- **Tarefa proposta**
Reproduza, sem qualquer alteração, o trecho do excerto sobre as eleições presidenciais de 2004 que vai de "Como se de uma" até "nossa mascote republicana.", inclusive.

- **Excerto fornecido**

Nas eleições presidenciais de 2004, eu estava nos Estados Unidos. Na altura, o confronto era entre John Kerry e George W. Bush. E, claro, toda a gente em Portugal queria que Kerry ganhasse. George W. Bush era um bronco, que todos sabiam ser incapaz de liderar um grande país. Eu, português nos EUA, não era excepção e apoiava John Kerry.

Como se de uma Super Bowl se tratasse, juntei cerca de 15 colegas do doutoramento para ver os debates. Como é evidente, na minha perspectiva imparcial, John Kerry ganhou todos. Mas, há sempre um mas, havia uma colega que achava que Bush ganhava sempre. Por coincidência, ou não, era também a única que apoiava George W. Bush. Era a nossa mascote republicana.

- **Registos em bruto**
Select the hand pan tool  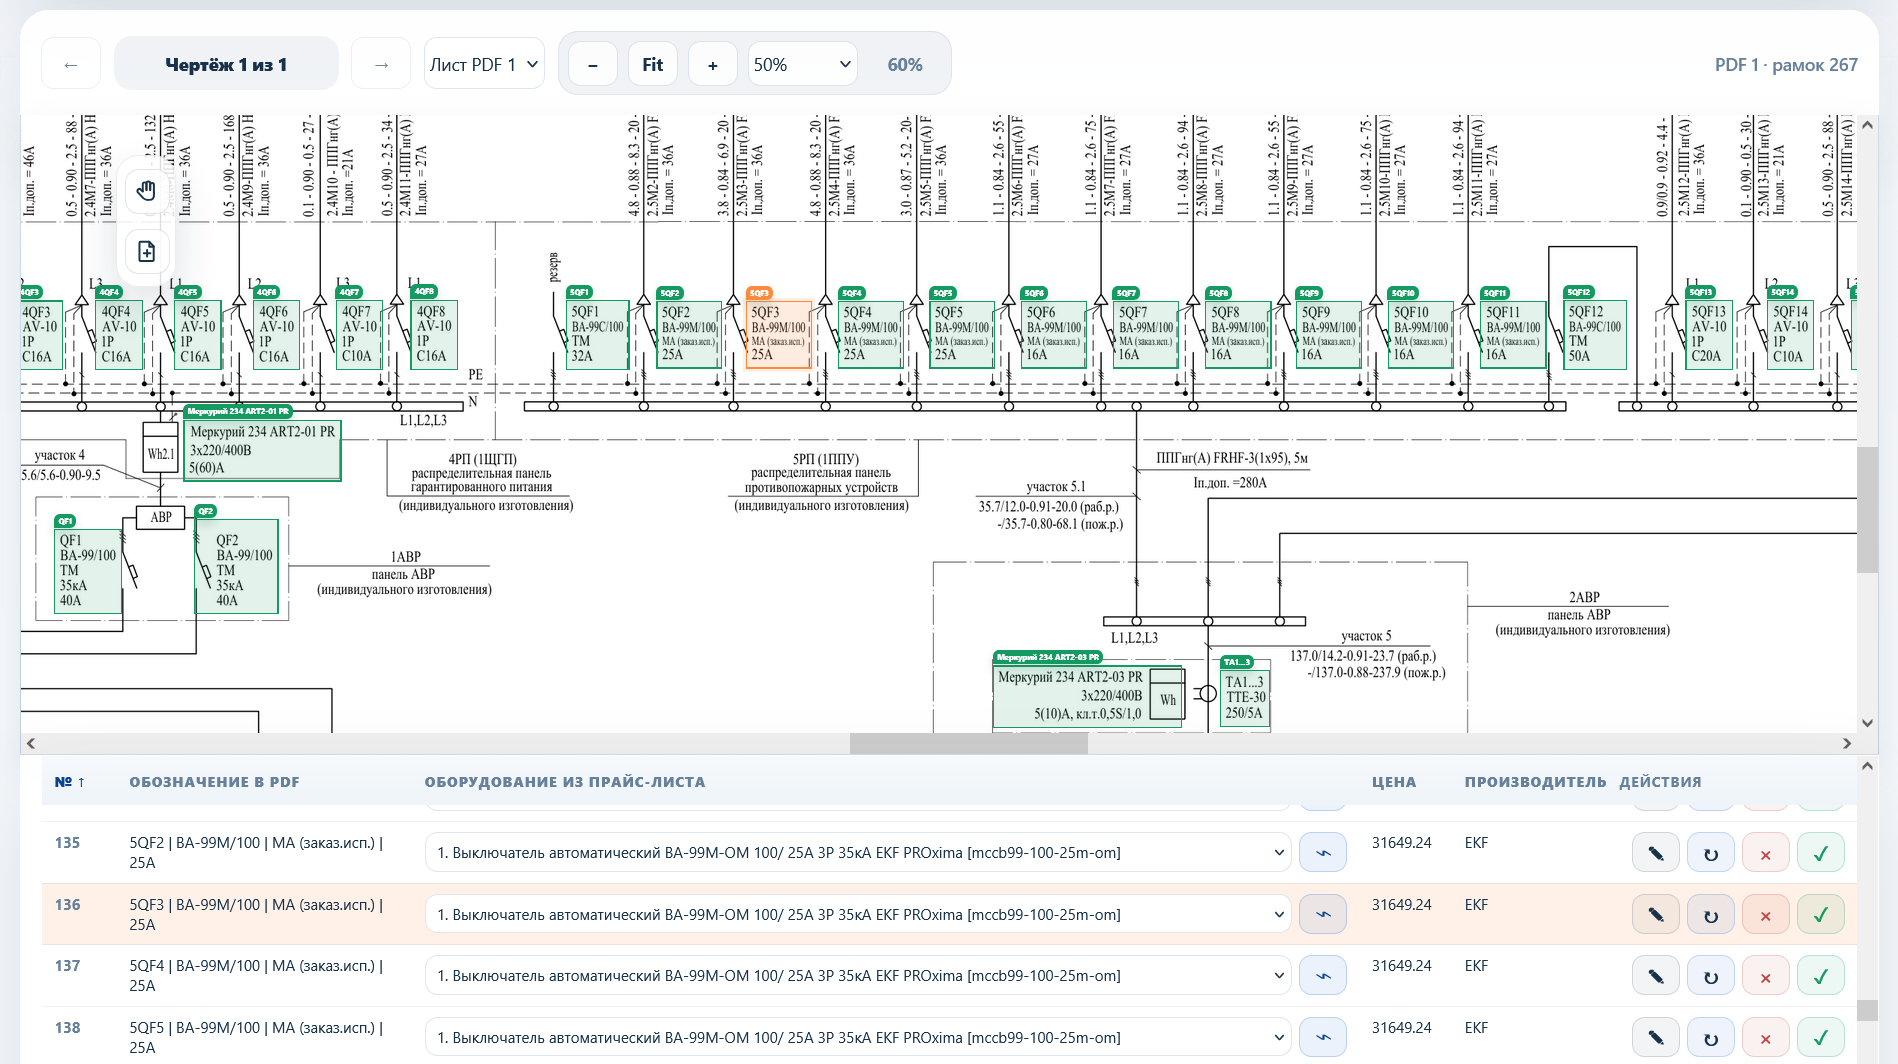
...
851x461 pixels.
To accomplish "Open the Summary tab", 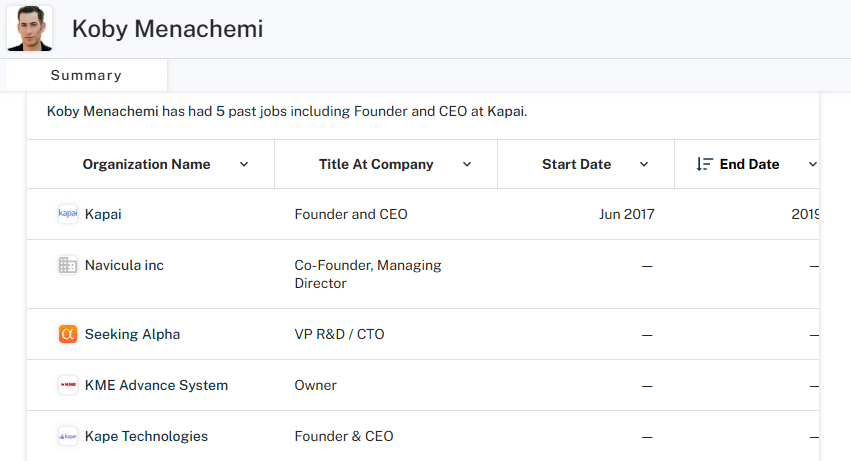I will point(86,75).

- **Resultado do exercício**
Como se de uma Super Bowl se tratasse, juntei cerca de 15 colegas do doutoramento para ver os debates. Como é evidente, na minha perspectiva imparcial, John Kerry ganhou todos. Mas, há sempre um mas, havia uma colega que achava que Bush ganhava sempre. Por coincidência, ou não, era também a única que apoiava George W. Bush. Era a nossa mascote republicana.